EXCERPTED DATA:
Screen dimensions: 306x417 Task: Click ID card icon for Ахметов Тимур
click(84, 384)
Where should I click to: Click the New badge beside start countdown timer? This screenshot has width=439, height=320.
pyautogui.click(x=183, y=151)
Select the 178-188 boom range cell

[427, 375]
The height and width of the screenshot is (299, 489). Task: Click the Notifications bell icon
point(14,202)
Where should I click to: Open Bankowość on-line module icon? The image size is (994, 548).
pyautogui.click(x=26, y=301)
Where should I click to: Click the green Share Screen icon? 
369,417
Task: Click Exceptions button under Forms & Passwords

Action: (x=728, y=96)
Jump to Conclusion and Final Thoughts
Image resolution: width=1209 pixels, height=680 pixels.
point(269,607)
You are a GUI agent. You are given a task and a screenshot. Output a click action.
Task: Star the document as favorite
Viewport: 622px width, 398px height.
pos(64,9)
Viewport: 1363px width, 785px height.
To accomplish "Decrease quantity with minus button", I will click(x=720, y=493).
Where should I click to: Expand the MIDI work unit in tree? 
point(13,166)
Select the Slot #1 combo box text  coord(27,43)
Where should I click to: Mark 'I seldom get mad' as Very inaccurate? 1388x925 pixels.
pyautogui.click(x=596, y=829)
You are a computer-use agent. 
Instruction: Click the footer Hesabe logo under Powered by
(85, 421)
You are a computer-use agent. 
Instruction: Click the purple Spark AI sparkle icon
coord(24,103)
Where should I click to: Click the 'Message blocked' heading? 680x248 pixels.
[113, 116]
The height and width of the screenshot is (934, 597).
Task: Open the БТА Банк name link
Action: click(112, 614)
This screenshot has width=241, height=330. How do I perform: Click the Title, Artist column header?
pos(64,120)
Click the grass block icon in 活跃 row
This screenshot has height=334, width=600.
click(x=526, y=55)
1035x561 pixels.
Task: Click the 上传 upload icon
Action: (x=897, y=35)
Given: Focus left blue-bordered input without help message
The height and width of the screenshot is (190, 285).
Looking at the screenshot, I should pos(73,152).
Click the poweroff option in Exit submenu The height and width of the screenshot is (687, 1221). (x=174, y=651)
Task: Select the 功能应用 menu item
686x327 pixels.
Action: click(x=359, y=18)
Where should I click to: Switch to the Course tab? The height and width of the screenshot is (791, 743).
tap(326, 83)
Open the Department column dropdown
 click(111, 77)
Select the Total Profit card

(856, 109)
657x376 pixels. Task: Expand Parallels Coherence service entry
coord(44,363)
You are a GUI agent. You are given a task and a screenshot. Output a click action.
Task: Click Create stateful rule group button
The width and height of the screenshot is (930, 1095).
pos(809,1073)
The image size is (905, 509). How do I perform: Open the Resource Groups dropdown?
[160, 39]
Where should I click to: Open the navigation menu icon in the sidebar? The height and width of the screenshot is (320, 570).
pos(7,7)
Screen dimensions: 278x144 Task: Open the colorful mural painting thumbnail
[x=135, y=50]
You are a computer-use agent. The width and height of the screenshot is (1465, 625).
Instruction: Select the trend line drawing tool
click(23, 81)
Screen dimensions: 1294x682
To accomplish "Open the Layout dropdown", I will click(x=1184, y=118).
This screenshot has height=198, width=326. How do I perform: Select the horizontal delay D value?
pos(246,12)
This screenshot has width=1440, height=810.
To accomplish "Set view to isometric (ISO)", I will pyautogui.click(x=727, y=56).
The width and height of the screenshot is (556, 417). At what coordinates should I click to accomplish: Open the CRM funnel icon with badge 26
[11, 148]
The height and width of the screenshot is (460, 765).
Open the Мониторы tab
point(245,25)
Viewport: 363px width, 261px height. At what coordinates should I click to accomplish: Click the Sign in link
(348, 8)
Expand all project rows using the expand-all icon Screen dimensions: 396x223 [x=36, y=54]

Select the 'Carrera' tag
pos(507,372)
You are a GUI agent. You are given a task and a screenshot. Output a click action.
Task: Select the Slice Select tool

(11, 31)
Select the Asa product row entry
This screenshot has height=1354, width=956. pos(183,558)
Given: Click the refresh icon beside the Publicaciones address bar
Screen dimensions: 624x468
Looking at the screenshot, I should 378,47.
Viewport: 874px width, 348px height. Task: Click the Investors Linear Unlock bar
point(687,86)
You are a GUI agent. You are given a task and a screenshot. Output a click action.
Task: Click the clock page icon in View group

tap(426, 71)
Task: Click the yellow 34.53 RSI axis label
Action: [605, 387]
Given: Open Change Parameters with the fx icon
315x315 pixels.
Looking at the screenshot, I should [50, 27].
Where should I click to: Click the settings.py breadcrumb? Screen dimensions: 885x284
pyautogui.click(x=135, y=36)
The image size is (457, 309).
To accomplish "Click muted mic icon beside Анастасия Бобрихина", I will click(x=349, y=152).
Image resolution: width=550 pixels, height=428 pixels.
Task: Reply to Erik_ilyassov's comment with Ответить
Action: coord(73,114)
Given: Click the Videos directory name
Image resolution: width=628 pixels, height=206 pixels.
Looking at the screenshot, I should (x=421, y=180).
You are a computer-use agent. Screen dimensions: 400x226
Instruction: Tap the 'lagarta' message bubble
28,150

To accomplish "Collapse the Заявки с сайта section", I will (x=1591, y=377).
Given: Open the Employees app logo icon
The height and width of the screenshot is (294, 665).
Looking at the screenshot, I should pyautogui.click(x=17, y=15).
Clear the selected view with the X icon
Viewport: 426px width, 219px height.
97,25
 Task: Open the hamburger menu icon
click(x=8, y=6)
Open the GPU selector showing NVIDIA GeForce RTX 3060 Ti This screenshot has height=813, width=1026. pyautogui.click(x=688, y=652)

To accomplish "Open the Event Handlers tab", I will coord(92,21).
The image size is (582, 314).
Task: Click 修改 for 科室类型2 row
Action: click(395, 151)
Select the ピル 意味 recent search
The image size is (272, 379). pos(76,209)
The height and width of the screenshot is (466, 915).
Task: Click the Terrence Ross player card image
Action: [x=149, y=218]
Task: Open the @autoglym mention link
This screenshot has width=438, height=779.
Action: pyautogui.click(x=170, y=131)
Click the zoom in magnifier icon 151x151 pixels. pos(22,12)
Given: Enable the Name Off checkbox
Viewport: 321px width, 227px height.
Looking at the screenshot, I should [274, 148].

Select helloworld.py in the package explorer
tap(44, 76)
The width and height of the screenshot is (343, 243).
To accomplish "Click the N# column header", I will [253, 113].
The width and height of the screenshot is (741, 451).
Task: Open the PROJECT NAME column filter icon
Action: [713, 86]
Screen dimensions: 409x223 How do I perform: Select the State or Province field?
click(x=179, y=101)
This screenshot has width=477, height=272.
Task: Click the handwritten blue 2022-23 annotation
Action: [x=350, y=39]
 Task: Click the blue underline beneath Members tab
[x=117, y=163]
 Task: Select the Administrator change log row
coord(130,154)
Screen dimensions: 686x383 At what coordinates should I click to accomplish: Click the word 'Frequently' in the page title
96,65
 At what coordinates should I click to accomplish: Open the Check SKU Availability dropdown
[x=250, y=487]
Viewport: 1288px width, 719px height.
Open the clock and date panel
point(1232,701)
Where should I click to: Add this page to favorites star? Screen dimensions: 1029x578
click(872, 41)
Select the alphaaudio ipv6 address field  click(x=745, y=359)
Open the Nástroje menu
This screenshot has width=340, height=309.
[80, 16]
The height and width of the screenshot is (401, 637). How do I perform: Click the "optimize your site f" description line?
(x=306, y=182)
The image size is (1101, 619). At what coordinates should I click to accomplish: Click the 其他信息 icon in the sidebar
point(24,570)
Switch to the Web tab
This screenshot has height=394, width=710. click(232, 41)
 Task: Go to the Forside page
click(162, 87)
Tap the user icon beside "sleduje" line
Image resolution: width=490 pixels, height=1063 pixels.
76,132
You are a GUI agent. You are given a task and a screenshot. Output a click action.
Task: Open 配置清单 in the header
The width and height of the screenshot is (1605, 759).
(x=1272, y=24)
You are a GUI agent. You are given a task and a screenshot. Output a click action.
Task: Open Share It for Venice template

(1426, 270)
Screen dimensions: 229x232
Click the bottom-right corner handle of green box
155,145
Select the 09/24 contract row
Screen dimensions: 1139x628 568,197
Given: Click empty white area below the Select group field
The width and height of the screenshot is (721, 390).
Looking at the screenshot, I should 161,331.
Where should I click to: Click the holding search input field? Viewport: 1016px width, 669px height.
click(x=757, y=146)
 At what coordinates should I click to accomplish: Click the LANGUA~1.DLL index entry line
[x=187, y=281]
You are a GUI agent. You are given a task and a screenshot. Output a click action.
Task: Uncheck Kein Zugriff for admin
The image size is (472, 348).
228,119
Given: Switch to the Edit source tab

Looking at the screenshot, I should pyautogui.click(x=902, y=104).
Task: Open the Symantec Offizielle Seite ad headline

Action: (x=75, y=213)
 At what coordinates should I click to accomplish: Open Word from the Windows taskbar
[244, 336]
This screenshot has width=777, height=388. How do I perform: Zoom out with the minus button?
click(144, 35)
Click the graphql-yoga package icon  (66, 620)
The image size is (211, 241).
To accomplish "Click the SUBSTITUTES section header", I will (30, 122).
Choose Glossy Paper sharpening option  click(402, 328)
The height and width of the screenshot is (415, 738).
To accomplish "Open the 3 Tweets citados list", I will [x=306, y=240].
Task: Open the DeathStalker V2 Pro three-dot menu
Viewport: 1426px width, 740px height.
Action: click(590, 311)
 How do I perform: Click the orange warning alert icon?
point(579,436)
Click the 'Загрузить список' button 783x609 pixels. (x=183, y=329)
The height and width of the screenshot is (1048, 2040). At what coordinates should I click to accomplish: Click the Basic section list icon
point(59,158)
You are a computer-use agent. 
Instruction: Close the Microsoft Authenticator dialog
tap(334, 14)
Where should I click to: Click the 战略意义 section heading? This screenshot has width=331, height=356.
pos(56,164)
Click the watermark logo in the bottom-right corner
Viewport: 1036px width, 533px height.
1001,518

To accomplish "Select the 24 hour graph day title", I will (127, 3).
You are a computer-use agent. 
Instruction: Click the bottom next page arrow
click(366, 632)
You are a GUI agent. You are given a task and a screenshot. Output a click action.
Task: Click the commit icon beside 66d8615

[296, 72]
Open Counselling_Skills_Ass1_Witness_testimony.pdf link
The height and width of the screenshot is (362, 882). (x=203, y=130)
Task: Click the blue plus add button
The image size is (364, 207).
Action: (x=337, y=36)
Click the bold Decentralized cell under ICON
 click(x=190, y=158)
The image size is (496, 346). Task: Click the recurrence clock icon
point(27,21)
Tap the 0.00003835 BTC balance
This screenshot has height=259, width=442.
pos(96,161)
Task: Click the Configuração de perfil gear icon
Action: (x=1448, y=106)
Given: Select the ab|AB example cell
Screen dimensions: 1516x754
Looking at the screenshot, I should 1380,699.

PROBLEM DESCRIPTION:
Copy the entries above word for word, from the line with "Screen dimensions: 1294x682" up to and including the line with "Looking at the screenshot, I should [50, 27].".

RESPONSE TO THIS EXERCISE:
Screen dimensions: 1294x682
To accomplish "Open the Layout dropdown", I will click(x=1184, y=118).
This screenshot has height=198, width=326. How do I perform: Select the horizontal delay D value?
pos(246,12)
This screenshot has width=1440, height=810.
To accomplish "Set view to isometric (ISO)", I will pyautogui.click(x=727, y=56).
The width and height of the screenshot is (556, 417). At what coordinates should I click to accomplish: Open the CRM funnel icon with badge 26
[11, 148]
The height and width of the screenshot is (460, 765).
Open the Мониторы tab
point(245,25)
Viewport: 363px width, 261px height. At what coordinates should I click to accomplish: Click the Sign in link
(348, 8)
Expand all project rows using the expand-all icon Screen dimensions: 396x223 [x=36, y=54]

Select the 'Carrera' tag
pos(507,372)
You are a GUI agent. You are given a task and a screenshot. Output a click action.
Task: Select the Slice Select tool

(11, 31)
Select the Asa product row entry
This screenshot has height=1354, width=956. pos(183,558)
Given: Click the refresh icon beside the Publicaciones address bar
Screen dimensions: 624x468
Looking at the screenshot, I should 378,47.
Viewport: 874px width, 348px height. Task: Click the Investors Linear Unlock bar
point(687,86)
You are a GUI agent. You are given a task and a screenshot. Output a click action.
Task: Click the clock page icon in View group

tap(426, 71)
Task: Click the yellow 34.53 RSI axis label
Action: [605, 387]
Given: Open Change Parameters with the fx icon
315x315 pixels.
Looking at the screenshot, I should [50, 27].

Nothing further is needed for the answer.